= QUOTED PASSAGE =
────────────────

Overview
ProteinGym is an extensive set of Deep Mutational Scanning (DMS) assays and annotated human clinical variants curated to enable thorough comparisons of various mutation effect predictors in different regimes. Both the DMS assays and clinical variants are divided into 1) a substitution benchmark which currently consists of the experimental characterisation of ~2.7M missense variants across 217 DMS assays and 2,525 clinical proteins, and 2) an indel benchmark that includes ∼300k mutants across 74 DMS assays and 1,555 clinical proteins. This dataset contains all four components of the benchmark in one file. To separate the dataset into its separate benchmark, split it on the "benchmark" column. Each benchmark also contains multiple different experiments/wild-type proteins, whose variants we score and compute statistics for independently. These are denoted using the "experiment_id" column. For example, to score just one assay of the deep mutational scanning (DMS) substitutions benchmark, such as the A4_HUMAN assay by Seuma et al. (2022), you would take the rows where the benchmark column is "DMS_substitutions" and the experiment_id column is "A4_HUMAN_Seuma_2022".

────────────────

= ASSIGNED TASK 1 =
Rewrite the paragraph of the ProteinGym overview that begins "ProteinGym is an extensive set" as a short bulleted list that keeps its main facts.
= ASSIGNED TASK 2 =
Resume the ProteinGym overview after its last sentence and write the paragraph that would come next.

────────────────

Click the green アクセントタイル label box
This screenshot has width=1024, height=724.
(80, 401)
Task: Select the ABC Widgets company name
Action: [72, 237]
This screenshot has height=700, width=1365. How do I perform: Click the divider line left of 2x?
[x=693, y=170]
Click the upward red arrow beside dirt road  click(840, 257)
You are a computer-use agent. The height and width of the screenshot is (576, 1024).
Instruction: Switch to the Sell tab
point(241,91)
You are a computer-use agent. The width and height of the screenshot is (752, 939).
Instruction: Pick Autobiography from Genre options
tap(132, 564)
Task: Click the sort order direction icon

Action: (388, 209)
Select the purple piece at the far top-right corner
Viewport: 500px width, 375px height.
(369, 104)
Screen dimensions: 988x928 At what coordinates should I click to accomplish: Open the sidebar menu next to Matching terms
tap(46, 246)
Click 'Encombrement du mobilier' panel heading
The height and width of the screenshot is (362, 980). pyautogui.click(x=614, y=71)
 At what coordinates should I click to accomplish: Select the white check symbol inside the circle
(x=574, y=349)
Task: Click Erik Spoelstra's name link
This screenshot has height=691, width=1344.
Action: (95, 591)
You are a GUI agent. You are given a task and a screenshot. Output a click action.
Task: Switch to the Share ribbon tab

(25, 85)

────────────────

= YOUR RESPONSE 1 =
- ProteinGym is a large collection of Deep Mutational Scanning (DMS) assays and annotated human clinical variants. It was curated for thorough comparisons of mutation effect predictors in different regimes.
- The substitution benchmark has about 2.7M missense variants across 217 DMS assays and 2,525 clinical proteins.
- The indel benchmark has about 300k mutants across 74 DMS assays and 1,555 clinical proteins.
- All four components are in one file. Split on the "benchmark" column to separate them.
- Each benchmark holds multiple experiments/wild-type proteins, which are scored and given statistics independently. The "experiment_id" column identifies them.
- Example: to score only the A4_HUMAN assay by Seuma et al. (2022), take the rows where benchmark is "DMS_substitutions" and experiment_id is "A4_HUMAN_Seuma_2022".

= YOUR RESPONSE 2 =
Note that the "random_cv_split_index" and "continuous_label" columns only have values for deep mutational scans, not for clinical variants, as the variants are labeled as binary benign/pathogenic and we did not train supervised models on them in the original benchmark.
Additional information about all the assays and clinical variants in the benchmark, along with the details of how we compute statistics for all of them, are available in the publication here or at the github repository here.